FBI allays some critics with first use of new mass-hacking warrant
Mass hacking seems to be all the rage currently. A vigilante hacker apparently slipped secure code into vulnerable cameras and other insecure networked objects in the “Internet of Things” so that bad guys can’t corral those devices into an army of zombie computers, like what happened with the record-breaking Mirai denial-of-service botnet. The Homeland Security Department issued alerts with instructions for fending off similar “Brickerbot malware,” so-named because it bricks IoT devices. And perhaps most unusual, the FBI recently obtained a single warrant in Alaska to hack the computers of thousands of victims in a bid to free them from the global botnet, Kelihos.

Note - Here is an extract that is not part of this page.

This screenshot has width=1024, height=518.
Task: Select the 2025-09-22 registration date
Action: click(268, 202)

NSA’s DoublePulsar Kernel Exploit In Use Internet-Wide
A little more than two weeks after the latest ShadowBrokers leak of NSA hacking tools, experts are certain that the DoublePulsar post-exploitation Windows kernel attack will have similar staying power, and that pen-testers will be finding servers exposed to the flaws patched in MS17-010 for much longer than Conficker. […] DoublePulsar is a sophisticated memory-based kernel payload that hooks onto x86 and 64-bit systems and allows an attacker to execute any raw shellcode payload they wish.
Teen Hacker with Asperger’s Syndrome Ruined Cyber Infrastructure of Tech Giants
Mudd who is from the United Kingdom carried out 1.7 million cyber attacks on websites and servers around the world costing victims millions of dollars in damages. He then decided to sell Titanium Stresser to other cyber criminals and made £386,000 (USD 494,736). All that while sitting in his bedroom at his parents’ house. Now, Mudd, 20, he is facing the consequences of his crimes. The authorities claim that between December 2013 and March 2015, Mudd conducted 594 DDoS attacks by himself against 181 IP addresses affecting major cities worldwide.

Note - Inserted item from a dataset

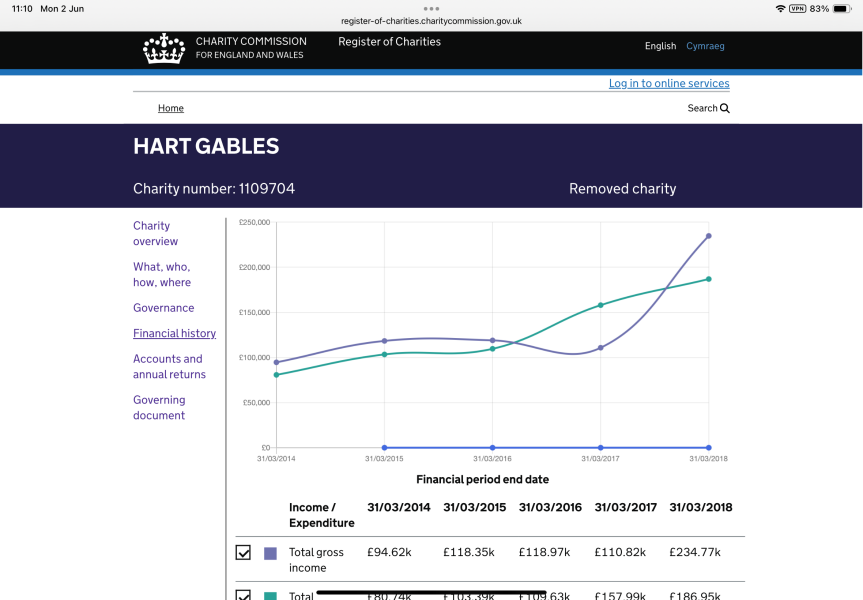
Task: Click the green expenditure colour swatch
Action: pos(270,596)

Northrop Grumman can make a stealth bomber – but can’t protect its workers’ W-2 tax forms
Northrop Grumman has admitted one of its internal portals was broken into, exposing employees’ sensitive tax records to miscreants. […] “The personal information that may have been accessed includes your name, address, work email address, work phone number, Social Security number, employer identification number, and wage and tax information, as well as any personal phone number, personal email address, or answers to customized security questions that you may have entered on the W-2 online portal,” the contractor told its employees.

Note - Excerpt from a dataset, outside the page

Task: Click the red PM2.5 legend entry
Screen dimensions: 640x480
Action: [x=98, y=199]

WordPress, Joomla and Magento susceptible to new CMS malware
The attacker starts off by injecting IndoXploit Shell, which is normally used to deface a website, but in this case the malware uses the shell kit to snatch the configuration files found in the content management system (CMS) under attack and saving them to a plain text file, SiteLock reported. “While these text files may seem innocuous, they contain sensitive credentials that a hacker could use to access CMS-connected databases on target hosting accounts,” wrote SiteLock researcher Logan Kipp.
Phishing attacks using internationalized domains are hard to block
When used in the Domain Name System (DNS) — the internet’s address book — internationalized domain names are converted into ASCII-compatible form using a system called Punycode. However, when displayed to users inside browsers and other applications that support Unicode, they are shown with their intended non-Latin characters, making it possible for billions of internet users to read domain names in their native languages and scripts. While this is great for global internet usability, the use of internationalized domain names does raise security problems because some alphabets contain characters that look very similar to Latin letters and this can be abused to spoof URLs.